Your objective: Print, in exact form, the lines below from the one containing "Kurv () (2485, 66)" through the one containing "retour à l'aperçu des itinéraires (139, 852)", and omit all others.

(Extracted data entries)
-- -- --

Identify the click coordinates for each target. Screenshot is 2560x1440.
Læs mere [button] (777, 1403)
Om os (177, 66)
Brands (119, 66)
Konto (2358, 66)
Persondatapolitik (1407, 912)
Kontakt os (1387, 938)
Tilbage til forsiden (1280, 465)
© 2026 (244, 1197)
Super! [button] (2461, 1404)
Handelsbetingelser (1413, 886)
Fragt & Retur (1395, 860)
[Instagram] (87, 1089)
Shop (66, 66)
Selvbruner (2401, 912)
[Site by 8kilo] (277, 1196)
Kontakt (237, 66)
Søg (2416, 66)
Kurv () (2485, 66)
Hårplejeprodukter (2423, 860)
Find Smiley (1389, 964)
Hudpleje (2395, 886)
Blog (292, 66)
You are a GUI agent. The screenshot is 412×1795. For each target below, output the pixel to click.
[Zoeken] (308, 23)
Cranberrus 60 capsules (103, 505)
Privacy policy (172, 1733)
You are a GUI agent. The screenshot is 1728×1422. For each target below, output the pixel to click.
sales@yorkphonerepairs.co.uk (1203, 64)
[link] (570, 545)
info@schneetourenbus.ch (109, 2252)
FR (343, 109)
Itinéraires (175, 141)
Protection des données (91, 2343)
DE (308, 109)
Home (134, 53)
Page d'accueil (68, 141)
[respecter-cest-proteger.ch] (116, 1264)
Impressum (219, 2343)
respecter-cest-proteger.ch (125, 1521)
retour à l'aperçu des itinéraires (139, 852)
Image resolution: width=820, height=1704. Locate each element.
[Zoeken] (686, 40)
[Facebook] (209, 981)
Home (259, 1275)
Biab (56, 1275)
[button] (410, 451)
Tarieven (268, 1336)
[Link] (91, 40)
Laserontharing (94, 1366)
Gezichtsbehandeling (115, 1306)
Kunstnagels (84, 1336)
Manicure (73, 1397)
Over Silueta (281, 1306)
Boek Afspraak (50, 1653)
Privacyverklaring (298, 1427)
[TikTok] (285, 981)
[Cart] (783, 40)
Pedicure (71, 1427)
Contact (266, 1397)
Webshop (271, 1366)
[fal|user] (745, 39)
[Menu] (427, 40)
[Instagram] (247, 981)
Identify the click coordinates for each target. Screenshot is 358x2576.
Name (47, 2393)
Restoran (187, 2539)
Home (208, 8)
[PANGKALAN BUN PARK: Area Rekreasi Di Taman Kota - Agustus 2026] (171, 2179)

-- -- --

Answer for the task:
Kurv () (2485, 66)
Hårplejeprodukter (2423, 860)
Find Smiley (1389, 964)
Hudpleje (2395, 886)
Blog (292, 66)
You are a GUI agent. The screenshot is 412×1795. For each target below, output the pixel to click.
[Zoeken] (308, 23)
Cranberrus 60 capsules (103, 505)
Privacy policy (172, 1733)
You are a GUI agent. The screenshot is 1728×1422. For each target below, output the pixel to click.
sales@yorkphonerepairs.co.uk (1203, 64)
[link] (570, 545)
info@schneetourenbus.ch (109, 2252)
FR (343, 109)
Itinéraires (175, 141)
Protection des données (91, 2343)
DE (308, 109)
Home (134, 53)
Page d'accueil (68, 141)
[respecter-cest-proteger.ch] (116, 1264)
Impressum (219, 2343)
respecter-cest-proteger.ch (125, 1521)
retour à l'aperçu des itinéraires (139, 852)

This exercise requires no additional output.